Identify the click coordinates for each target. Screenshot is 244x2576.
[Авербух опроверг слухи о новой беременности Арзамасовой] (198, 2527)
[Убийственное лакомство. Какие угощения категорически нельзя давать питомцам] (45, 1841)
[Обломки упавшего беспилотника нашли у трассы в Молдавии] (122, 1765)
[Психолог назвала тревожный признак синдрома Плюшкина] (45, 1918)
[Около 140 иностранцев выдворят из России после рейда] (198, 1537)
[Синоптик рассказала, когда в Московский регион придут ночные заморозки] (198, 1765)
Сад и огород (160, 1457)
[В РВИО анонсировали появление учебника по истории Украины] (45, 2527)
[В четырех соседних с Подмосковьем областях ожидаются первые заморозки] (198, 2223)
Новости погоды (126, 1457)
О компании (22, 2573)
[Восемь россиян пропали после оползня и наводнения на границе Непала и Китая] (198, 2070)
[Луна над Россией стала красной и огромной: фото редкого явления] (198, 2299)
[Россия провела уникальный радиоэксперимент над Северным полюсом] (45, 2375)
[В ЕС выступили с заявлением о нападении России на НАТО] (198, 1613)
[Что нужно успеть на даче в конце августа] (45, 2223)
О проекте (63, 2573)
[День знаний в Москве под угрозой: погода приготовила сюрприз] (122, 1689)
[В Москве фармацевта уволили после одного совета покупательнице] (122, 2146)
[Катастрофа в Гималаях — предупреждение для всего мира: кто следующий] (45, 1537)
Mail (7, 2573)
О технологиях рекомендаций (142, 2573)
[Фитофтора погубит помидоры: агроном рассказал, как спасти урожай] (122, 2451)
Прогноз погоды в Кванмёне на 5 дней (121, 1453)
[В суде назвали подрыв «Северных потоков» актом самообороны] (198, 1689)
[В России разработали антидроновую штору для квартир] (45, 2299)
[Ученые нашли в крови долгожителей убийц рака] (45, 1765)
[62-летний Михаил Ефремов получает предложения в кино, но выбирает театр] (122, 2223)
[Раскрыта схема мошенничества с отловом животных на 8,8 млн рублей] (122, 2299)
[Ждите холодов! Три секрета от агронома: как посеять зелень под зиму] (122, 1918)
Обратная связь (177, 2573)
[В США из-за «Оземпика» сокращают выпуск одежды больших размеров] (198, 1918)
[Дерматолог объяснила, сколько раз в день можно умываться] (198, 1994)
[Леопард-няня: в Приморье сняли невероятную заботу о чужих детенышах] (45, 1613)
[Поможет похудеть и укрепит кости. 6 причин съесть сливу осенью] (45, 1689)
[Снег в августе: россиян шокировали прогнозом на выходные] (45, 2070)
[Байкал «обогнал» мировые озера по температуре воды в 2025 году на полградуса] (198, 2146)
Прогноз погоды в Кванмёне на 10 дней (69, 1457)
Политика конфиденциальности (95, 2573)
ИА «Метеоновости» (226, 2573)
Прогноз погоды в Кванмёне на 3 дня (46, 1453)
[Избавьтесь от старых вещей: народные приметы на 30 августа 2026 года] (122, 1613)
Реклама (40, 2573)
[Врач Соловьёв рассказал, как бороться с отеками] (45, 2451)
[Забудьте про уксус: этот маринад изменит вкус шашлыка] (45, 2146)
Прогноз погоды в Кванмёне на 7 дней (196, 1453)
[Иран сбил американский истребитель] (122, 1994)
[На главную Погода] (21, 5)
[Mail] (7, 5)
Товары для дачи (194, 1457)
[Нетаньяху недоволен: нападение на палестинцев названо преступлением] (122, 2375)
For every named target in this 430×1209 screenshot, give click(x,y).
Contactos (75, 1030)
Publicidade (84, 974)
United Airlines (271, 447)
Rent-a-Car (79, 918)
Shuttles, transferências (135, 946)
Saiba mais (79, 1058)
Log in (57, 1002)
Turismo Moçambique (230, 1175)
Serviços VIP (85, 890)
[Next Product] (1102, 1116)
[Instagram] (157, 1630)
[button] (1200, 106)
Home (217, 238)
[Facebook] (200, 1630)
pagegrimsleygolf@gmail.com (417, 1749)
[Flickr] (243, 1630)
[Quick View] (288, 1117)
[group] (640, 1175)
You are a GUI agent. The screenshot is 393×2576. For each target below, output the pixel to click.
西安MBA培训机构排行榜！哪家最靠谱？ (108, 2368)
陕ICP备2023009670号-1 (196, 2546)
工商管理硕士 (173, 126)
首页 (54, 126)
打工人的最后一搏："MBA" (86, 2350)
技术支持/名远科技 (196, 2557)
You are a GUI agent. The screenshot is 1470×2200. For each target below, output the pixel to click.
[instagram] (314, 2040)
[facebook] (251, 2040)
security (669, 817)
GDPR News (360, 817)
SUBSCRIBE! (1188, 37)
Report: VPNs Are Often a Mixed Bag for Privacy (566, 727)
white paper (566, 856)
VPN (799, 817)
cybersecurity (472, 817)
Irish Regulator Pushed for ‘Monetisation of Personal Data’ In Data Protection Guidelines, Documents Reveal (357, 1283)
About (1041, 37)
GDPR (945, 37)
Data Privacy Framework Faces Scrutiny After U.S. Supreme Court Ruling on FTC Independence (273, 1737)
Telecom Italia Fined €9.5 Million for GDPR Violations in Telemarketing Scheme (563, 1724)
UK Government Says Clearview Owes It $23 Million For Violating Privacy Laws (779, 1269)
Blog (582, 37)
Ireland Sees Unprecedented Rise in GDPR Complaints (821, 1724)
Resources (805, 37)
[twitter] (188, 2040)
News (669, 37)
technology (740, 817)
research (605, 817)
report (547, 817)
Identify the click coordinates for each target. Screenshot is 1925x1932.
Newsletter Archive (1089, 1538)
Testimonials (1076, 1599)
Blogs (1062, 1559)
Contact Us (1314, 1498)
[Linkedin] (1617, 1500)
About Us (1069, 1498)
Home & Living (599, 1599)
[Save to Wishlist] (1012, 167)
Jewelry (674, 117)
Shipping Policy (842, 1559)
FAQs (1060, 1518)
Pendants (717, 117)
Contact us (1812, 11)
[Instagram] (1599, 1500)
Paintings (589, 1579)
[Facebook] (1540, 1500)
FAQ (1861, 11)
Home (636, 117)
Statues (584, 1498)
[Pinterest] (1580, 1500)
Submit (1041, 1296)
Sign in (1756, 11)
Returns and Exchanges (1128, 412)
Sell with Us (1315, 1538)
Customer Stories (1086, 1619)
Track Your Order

•••

TASK BRIEF: All records are to be retyped exactly. None may be omitted.

SOLUTION FOR THIS EXERCISE:
Identify the click coordinates for each target. Screenshot is 244x2576.
[Авербух опроверг слухи о новой беременности Арзамасовой] (198, 2527)
[Убийственное лакомство. Какие угощения категорически нельзя давать питомцам] (45, 1841)
[Обломки упавшего беспилотника нашли у трассы в Молдавии] (122, 1765)
[Психолог назвала тревожный признак синдрома Плюшкина] (45, 1918)
[Около 140 иностранцев выдворят из России после рейда] (198, 1537)
[Синоптик рассказала, когда в Московский регион придут ночные заморозки] (198, 1765)
Сад и огород (160, 1457)
[В РВИО анонсировали появление учебника по истории Украины] (45, 2527)
[В четырех соседних с Подмосковьем областях ожидаются первые заморозки] (198, 2223)
Новости погоды (126, 1457)
О компании (22, 2573)
[Восемь россиян пропали после оползня и наводнения на границе Непала и Китая] (198, 2070)
[Луна над Россией стала красной и огромной: фото редкого явления] (198, 2299)
[Россия провела уникальный радиоэксперимент над Северным полюсом] (45, 2375)
[В ЕС выступили с заявлением о нападении России на НАТО] (198, 1613)
[Что нужно успеть на даче в конце августа] (45, 2223)
О проекте (63, 2573)
[День знаний в Москве под угрозой: погода приготовила сюрприз] (122, 1689)
[В Москве фармацевта уволили после одного совета покупательнице] (122, 2146)
[Катастрофа в Гималаях — предупреждение для всего мира: кто следующий] (45, 1537)
Mail (7, 2573)
О технологиях рекомендаций (142, 2573)
[Фитофтора погубит помидоры: агроном рассказал, как спасти урожай] (122, 2451)
Прогноз погоды в Кванмёне на 5 дней (121, 1453)
[В суде назвали подрыв «Северных потоков» актом самообороны] (198, 1689)
[В России разработали антидроновую штору для квартир] (45, 2299)
[Ученые нашли в крови долгожителей убийц рака] (45, 1765)
[62-летний Михаил Ефремов получает предложения в кино, но выбирает театр] (122, 2223)
[Раскрыта схема мошенничества с отловом животных на 8,8 млн рублей] (122, 2299)
[Ждите холодов! Три секрета от агронома: как посеять зелень под зиму] (122, 1918)
Обратная связь (177, 2573)
[В США из-за «Оземпика» сокращают выпуск одежды больших размеров] (198, 1918)
[Дерматолог объяснила, сколько раз в день можно умываться] (198, 1994)
[Леопард-няня: в Приморье сняли невероятную заботу о чужих детенышах] (45, 1613)
[Поможет похудеть и укрепит кости. 6 причин съесть сливу осенью] (45, 1689)
[Снег в августе: россиян шокировали прогнозом на выходные] (45, 2070)
[Байкал «обогнал» мировые озера по температуре воды в 2025 году на полградуса] (198, 2146)
Прогноз погоды в Кванмёне на 10 дней (69, 1457)
Политика конфиденциальности (95, 2573)
ИА «Метеоновости» (226, 2573)
Прогноз погоды в Кванмёне на 3 дня (46, 1453)
[Избавьтесь от старых вещей: народные приметы на 30 августа 2026 года] (122, 1613)
Реклама (40, 2573)
[Врач Соловьёв рассказал, как бороться с отеками] (45, 2451)
[Забудьте про уксус: этот маринад изменит вкус шашлыка] (45, 2146)
Прогноз погоды в Кванмёне на 7 дней (196, 1453)
[Иран сбил американский истребитель] (122, 1994)
[На главную Погода] (21, 5)
[Mail] (7, 5)
Товары для дачи (194, 1457)
[Нетаньяху недоволен: нападение на палестинцев названо преступлением] (122, 2375)
For every named target in this 430×1209 screenshot, give click(x,y).
Contactos (75, 1030)
Publicidade (84, 974)
United Airlines (271, 447)
Rent-a-Car (79, 918)
Shuttles, transferências (135, 946)
Saiba mais (79, 1058)
Log in (57, 1002)
Turismo Moçambique (230, 1175)
Serviços VIP (85, 890)
[Next Product] (1102, 1116)
[Instagram] (157, 1630)
[button] (1200, 106)
Home (217, 238)
[Facebook] (200, 1630)
pagegrimsleygolf@gmail.com (417, 1749)
[Flickr] (243, 1630)
[Quick View] (288, 1117)
[group] (640, 1175)
You are a GUI agent. The screenshot is 393×2576. For each target below, output the pixel to click.
西安MBA培训机构排行榜！哪家最靠谱？ (108, 2368)
陕ICP备2023009670号-1 (196, 2546)
工商管理硕士 (173, 126)
首页 (54, 126)
打工人的最后一搏："MBA" (86, 2350)
技术支持/名远科技 (196, 2557)
You are a GUI agent. The screenshot is 1470×2200. For each target below, output the pixel to click.
[instagram] (314, 2040)
[facebook] (251, 2040)
security (669, 817)
GDPR News (360, 817)
SUBSCRIBE! (1188, 37)
Report: VPNs Are Often a Mixed Bag for Privacy (566, 727)
white paper (566, 856)
VPN (799, 817)
cybersecurity (472, 817)
Irish Regulator Pushed for ‘Monetisation of Personal Data’ In Data Protection Guidelines, Documents Reveal (357, 1283)
About (1041, 37)
GDPR (945, 37)
Data Privacy Framework Faces Scrutiny After U.S. Supreme Court Ruling on FTC Independence (273, 1737)
Telecom Italia Fined €9.5 Million for GDPR Violations in Telemarketing Scheme (563, 1724)
UK Government Says Clearview Owes It $23 Million For Violating Privacy Laws (779, 1269)
Blog (582, 37)
Ireland Sees Unprecedented Rise in GDPR Complaints (821, 1724)
Resources (805, 37)
[twitter] (188, 2040)
News (669, 37)
technology (740, 817)
research (605, 817)
report (547, 817)
Identify the click coordinates for each target. Screenshot is 1925x1932.
Newsletter Archive (1089, 1538)
Testimonials (1076, 1599)
Blogs (1062, 1559)
Contact Us (1314, 1498)
[Linkedin] (1617, 1500)
About Us (1069, 1498)
Home & Living (599, 1599)
[Save to Wishlist] (1012, 167)
Jewelry (674, 117)
Shipping Policy (842, 1559)
FAQs (1060, 1518)
Pendants (717, 117)
Contact us (1812, 11)
[Instagram] (1599, 1500)
Paintings (589, 1579)
[Facebook] (1540, 1500)
FAQ (1861, 11)
Home (636, 117)
Statues (584, 1498)
[Pinterest] (1580, 1500)
Submit (1041, 1296)
Sign in (1756, 11)
Returns and Exchanges (1128, 412)
Sell with Us (1315, 1538)
Customer Stories (1086, 1619)
Track Your Order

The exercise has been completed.